*Data section:*
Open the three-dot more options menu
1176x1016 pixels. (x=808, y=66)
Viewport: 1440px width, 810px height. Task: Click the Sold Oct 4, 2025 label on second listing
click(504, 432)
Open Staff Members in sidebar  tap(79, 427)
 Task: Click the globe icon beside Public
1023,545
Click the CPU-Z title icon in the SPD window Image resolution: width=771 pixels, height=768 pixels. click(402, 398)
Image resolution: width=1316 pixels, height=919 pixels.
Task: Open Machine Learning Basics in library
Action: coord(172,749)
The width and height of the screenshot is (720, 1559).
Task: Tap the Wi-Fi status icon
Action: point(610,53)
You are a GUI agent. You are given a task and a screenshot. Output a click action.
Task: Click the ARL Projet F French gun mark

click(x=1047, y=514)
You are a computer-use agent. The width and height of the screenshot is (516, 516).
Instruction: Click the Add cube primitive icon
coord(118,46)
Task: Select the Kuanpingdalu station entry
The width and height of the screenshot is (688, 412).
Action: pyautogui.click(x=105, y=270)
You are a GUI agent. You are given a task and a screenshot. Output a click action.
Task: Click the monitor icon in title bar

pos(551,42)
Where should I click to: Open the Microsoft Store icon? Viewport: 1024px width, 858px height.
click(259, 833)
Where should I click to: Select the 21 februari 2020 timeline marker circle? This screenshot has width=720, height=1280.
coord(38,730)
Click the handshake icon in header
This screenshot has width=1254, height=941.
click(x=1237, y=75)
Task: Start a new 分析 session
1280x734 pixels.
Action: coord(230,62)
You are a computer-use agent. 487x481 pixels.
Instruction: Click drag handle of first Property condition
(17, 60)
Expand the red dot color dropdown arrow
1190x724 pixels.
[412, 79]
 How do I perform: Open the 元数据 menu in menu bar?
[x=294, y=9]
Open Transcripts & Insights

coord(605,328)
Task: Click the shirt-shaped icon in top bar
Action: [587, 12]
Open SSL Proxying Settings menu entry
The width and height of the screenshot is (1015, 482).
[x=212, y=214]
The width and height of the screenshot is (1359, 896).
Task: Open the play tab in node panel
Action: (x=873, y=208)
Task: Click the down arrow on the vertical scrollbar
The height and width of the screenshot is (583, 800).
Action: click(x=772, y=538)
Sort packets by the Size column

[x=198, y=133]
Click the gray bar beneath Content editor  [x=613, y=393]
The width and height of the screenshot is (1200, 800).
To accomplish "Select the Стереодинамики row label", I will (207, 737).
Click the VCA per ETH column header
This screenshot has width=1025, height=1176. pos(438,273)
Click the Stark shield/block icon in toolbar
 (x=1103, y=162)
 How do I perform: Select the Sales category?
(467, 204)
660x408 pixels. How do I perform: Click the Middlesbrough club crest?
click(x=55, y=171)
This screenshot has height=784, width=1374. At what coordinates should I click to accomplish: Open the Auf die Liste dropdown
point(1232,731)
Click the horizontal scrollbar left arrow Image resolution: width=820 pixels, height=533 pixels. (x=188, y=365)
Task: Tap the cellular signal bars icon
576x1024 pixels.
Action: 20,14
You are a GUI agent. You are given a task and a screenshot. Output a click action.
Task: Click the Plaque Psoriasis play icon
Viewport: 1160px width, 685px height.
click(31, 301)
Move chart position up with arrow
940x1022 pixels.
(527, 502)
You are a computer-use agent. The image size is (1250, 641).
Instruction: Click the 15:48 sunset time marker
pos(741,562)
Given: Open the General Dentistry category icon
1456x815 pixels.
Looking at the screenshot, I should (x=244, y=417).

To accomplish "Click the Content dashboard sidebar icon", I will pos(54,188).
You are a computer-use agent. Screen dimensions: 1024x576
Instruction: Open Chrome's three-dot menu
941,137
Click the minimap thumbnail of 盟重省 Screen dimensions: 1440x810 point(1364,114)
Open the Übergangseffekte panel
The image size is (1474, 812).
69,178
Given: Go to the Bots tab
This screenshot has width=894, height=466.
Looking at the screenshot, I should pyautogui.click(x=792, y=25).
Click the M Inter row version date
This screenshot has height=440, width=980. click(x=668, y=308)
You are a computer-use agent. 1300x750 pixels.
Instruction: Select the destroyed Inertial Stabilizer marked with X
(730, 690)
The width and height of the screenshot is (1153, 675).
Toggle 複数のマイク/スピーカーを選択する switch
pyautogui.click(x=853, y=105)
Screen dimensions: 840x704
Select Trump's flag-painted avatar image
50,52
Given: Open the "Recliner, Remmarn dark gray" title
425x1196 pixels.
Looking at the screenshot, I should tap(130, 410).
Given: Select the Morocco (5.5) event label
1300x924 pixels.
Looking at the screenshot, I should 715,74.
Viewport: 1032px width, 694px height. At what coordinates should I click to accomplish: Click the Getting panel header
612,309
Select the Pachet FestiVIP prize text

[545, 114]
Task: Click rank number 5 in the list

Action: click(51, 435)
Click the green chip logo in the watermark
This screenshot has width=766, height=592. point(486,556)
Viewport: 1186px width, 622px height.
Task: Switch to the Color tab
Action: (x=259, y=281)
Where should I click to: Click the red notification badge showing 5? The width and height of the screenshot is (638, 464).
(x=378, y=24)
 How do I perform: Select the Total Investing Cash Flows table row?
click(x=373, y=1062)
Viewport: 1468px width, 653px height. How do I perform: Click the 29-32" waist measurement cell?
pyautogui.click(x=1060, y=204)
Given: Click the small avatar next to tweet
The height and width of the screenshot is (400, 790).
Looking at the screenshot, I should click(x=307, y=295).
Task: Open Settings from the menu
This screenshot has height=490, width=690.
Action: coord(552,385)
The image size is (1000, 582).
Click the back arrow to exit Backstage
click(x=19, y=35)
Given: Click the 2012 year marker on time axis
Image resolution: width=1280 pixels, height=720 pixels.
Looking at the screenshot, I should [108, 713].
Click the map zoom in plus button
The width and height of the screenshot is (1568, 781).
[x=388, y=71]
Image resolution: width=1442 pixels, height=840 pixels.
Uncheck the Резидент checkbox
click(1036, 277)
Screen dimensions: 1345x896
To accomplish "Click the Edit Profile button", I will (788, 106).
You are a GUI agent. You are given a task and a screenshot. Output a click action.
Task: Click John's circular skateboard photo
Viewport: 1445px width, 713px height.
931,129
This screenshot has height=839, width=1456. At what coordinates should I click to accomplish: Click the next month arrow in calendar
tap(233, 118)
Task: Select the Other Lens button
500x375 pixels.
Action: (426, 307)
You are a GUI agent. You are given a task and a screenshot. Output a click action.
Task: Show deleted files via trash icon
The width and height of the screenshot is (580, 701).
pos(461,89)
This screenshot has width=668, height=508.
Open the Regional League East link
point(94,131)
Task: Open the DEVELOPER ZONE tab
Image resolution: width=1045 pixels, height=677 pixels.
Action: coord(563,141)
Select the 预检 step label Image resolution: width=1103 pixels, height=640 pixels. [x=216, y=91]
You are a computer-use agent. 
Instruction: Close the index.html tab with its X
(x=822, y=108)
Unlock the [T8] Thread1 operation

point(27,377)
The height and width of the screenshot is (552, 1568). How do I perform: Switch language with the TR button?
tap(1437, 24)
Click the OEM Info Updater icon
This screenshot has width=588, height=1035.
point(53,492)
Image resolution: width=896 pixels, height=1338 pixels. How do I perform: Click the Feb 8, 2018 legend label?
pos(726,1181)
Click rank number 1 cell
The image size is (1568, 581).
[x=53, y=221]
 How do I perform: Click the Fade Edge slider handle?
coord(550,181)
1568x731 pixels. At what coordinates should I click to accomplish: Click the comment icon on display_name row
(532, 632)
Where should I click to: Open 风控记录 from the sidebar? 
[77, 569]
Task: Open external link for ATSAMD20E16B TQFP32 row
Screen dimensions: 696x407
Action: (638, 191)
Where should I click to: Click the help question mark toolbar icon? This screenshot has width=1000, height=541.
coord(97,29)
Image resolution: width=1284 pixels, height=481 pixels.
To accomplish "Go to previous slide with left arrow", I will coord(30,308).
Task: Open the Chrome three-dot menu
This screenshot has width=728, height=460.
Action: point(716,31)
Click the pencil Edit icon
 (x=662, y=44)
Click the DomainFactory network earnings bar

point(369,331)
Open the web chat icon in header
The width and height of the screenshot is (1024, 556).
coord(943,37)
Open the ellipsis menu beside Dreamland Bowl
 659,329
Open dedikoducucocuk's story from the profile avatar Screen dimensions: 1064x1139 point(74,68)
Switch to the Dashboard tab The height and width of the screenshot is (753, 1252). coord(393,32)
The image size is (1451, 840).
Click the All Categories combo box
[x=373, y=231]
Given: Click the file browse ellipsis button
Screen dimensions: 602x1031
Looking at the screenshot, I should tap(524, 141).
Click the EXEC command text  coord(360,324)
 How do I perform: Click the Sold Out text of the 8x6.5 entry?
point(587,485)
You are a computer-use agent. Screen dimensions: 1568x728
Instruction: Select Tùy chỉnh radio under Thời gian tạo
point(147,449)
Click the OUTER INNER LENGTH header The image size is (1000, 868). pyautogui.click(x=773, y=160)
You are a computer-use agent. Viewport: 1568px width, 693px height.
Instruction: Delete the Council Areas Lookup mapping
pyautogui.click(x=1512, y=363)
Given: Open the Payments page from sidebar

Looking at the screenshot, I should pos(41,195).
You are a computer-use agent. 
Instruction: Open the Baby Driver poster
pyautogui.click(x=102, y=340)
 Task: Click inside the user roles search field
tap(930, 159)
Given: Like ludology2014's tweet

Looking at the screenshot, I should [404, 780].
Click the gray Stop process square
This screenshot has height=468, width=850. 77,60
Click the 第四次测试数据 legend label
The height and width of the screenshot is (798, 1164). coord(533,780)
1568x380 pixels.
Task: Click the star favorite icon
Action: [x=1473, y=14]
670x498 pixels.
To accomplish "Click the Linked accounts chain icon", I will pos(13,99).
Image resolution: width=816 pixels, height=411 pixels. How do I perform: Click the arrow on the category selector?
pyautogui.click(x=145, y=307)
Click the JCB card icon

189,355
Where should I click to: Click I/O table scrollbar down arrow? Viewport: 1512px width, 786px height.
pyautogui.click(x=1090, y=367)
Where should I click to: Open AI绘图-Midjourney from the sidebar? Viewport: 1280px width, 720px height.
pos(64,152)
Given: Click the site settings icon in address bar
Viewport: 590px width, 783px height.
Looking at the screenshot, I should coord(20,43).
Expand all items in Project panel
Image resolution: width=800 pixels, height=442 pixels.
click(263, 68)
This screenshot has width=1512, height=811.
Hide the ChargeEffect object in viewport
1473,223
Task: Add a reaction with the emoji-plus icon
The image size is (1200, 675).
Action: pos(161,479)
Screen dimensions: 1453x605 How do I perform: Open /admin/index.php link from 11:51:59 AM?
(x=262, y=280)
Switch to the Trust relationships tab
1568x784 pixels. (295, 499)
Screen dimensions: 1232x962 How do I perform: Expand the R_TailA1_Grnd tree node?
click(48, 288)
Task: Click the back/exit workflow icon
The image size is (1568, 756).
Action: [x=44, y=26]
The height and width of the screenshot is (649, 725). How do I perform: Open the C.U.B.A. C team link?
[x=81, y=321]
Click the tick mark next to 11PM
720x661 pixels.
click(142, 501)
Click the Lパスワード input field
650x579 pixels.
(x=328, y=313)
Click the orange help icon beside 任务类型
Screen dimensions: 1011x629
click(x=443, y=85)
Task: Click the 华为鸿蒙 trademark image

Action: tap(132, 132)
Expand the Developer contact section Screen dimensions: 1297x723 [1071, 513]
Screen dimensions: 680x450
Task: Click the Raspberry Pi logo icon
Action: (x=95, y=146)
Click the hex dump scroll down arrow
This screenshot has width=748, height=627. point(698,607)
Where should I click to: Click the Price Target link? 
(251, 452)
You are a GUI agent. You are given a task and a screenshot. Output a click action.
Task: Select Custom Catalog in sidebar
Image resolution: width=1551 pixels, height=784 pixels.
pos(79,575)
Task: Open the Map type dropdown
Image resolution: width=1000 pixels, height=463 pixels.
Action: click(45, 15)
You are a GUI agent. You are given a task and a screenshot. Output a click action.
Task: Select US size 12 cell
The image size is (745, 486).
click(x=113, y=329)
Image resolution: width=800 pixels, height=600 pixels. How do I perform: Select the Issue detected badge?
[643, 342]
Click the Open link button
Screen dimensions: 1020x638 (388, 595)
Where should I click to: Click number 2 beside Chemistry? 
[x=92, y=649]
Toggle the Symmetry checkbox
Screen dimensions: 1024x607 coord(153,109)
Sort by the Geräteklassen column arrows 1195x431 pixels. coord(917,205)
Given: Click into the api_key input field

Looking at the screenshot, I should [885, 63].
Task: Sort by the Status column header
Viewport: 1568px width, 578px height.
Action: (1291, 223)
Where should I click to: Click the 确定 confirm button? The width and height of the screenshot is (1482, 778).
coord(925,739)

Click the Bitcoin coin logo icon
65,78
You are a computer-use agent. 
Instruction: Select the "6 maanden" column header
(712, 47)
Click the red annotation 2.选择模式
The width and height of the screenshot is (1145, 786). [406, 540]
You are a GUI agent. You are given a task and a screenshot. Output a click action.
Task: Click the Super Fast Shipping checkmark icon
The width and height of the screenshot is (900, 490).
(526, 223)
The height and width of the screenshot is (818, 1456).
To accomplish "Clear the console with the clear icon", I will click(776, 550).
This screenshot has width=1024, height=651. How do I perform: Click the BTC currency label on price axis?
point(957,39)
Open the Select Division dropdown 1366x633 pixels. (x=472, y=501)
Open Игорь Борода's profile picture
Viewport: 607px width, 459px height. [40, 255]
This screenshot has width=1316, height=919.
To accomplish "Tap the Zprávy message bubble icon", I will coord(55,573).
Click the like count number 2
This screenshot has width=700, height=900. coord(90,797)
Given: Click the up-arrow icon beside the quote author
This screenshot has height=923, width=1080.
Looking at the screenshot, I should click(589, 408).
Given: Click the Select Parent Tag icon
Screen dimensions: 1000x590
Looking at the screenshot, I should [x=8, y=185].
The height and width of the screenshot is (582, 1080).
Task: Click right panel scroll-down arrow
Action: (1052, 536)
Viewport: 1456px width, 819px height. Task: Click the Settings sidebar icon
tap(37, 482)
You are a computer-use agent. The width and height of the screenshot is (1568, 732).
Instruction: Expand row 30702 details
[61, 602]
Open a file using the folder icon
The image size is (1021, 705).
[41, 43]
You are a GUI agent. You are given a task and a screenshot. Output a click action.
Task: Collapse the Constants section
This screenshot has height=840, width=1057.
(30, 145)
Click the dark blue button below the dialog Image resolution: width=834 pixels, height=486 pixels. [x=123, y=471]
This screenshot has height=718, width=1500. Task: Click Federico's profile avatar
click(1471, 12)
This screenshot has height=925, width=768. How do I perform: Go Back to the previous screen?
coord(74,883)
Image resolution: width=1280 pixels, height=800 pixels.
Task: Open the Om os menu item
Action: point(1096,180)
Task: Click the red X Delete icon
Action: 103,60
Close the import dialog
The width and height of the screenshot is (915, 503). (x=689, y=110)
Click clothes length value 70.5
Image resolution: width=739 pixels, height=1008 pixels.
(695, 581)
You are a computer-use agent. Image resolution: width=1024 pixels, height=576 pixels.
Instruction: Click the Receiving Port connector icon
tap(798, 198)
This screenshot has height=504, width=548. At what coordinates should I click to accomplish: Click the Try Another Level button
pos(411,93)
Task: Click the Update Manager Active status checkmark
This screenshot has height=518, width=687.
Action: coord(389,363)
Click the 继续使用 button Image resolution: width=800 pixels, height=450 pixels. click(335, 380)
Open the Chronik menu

*What to do:*
Copy exactly. Include the line containing "Task: Click the Update" and every later line through the end of the listing, and nothing else.

*Written answer:*
Task: Click the Update Manager Active status checkmark
This screenshot has height=518, width=687.
Action: coord(389,363)
Click the 继续使用 button Image resolution: width=800 pixels, height=450 pixels. click(335, 380)
Open the Chronik menu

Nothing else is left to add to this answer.